▶ DESCRIPTION OF THE TASK
According to the article on the 2023 Denmark Open, which organization organized the tournament?

2023 Denmark Open

Tournament details
- Dates: 17 – 22 October
- Edition: 72nd
- Level: Super 750
- Total prize money: US$850,000
- Venue: Arena Fyn
- Location: Odense, Denmark

Champions
- Men's singles: Weng Hongyang
- Women's singles: Chen Yufei
- Men's doubles: Aaron Chia Soh Wooi Yik
- Women's doubles: Chen Qingchen Jia Yifan
- Mixed doubles: Feng Yanzhe Huang Dongping

= 2023 Denmark Open =

The 2023 Denmark Open (officially known as the Victor Denmark Open 2023 for sponsorship reasons) was a badminton tournament that took place at the Arena Fyn in Odense, Denmark, from 17 to 22 October 2023 and had a total prize of US$850,000.

== Tournament ==
The 2023 Denmark Open was the twenty-fifth tournament according to the 2023 BWF World Tour. It was a part of the Denmark Open, which had been held since 1935. This tournament was organized by Badminton Denmark with sanction from the BWF.

=== Venue ===
This tournament was held at the Arena Fyn in Odense, Denmark.

=== Point distribution ===
Below is the point distribution table for each phase of the tournament based on the BWF points system for the BWF World Tour Super 750 event.

| Winner | Runner-up | 3/4 | 5/8 | 9/16 | 17/32 |
|---|---|---|---|---|---|
| 11,000 | 9,350 | 7,700 | 6,050 | 4,320 | 2,660 |

=== Prize money ===
The total prize money for this tournament was US$750,000. Distribution of prize money was in accordance with BWF regulations.

| Event | Winner | Finals | Semi-finals | Quarter-finals | Last 16 | Last 32 |
|---|---|---|---|---|---|---|
| Singles | $59,500 | $28,900 | $11,900 | $4,675 | $2,550 | $850 |
| Doubles | $62,900 | $29,750 | $11,900 | $5,312.5 | $2,762.5 | $850 |

== Men's singles ==
=== Seeds ===

1. DEN Viktor Axelsen (Second round)
2. INA Anthony Sinisuka Ginting (Quarter-finals)
3. JPN Kodai Naraoka (First round)
4. THA Kunlavut Vitidsarn (First round)
5. INA Jonatan Christie (First round)
6. CHN Shi Yuqi (Semi-finals)
7. IND Prannoy H. S. (Withdrew)
8. CHN Li Shifeng (First round)

== Women's singles ==
=== Seeds ===

1. KOR An Se-young (Withdrew)
2. JPN Akane Yamaguchi (Withdrew)
3. CHN Chen Yufei (Champion)
4. TPE Tai Tzu-ying (Quarter-finals)
5. CHN He Bingjiao (Quarter-finals)
6. ESP Carolina Marín (Final)
7. INA Gregoria Mariska Tunjung (Second round)
8. CHN Han Yue (Semi-finals)

== Men's doubles ==
=== Seeds ===

1. INA Fajar Alfian / Muhammad Rian Ardianto (Semi-finals)

Entries for locating words and elements
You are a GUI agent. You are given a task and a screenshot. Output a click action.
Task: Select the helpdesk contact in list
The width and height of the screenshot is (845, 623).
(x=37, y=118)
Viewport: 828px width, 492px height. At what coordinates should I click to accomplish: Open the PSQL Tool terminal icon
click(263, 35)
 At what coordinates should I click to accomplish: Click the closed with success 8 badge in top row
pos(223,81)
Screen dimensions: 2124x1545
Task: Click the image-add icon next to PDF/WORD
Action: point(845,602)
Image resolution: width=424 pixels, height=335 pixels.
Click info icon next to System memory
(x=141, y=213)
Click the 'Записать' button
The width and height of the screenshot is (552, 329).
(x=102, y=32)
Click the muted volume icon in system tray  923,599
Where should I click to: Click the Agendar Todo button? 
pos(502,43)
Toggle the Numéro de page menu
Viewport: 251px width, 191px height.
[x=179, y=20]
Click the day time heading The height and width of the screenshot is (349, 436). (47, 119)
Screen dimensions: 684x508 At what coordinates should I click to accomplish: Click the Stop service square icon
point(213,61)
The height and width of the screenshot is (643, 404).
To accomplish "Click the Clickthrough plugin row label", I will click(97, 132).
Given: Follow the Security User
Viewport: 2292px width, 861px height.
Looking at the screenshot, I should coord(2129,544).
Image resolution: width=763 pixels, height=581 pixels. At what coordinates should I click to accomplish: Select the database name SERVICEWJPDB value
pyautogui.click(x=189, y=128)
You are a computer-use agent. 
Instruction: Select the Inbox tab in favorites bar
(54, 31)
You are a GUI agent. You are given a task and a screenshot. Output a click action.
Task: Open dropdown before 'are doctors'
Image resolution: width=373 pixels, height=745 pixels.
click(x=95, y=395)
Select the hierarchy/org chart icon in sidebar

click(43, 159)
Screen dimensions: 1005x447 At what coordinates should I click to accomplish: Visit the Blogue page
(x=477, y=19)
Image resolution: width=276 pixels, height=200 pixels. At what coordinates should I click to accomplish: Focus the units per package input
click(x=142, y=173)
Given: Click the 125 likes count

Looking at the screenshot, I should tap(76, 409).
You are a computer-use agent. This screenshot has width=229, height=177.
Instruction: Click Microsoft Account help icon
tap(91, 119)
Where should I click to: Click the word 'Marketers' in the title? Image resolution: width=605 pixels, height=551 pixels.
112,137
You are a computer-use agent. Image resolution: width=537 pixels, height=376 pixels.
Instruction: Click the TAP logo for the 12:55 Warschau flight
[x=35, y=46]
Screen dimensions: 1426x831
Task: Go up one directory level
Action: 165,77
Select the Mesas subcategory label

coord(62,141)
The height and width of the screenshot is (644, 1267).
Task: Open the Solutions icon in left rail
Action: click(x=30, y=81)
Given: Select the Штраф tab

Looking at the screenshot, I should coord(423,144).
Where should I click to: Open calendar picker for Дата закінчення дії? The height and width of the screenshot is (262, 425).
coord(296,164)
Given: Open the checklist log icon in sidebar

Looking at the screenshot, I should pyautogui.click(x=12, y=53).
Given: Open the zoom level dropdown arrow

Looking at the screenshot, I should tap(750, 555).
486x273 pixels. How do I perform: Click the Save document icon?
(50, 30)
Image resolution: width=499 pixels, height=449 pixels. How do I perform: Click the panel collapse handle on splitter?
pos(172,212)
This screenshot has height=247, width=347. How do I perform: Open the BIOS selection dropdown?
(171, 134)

▶ THE REPLY
Badminton Denmark organized the tournament.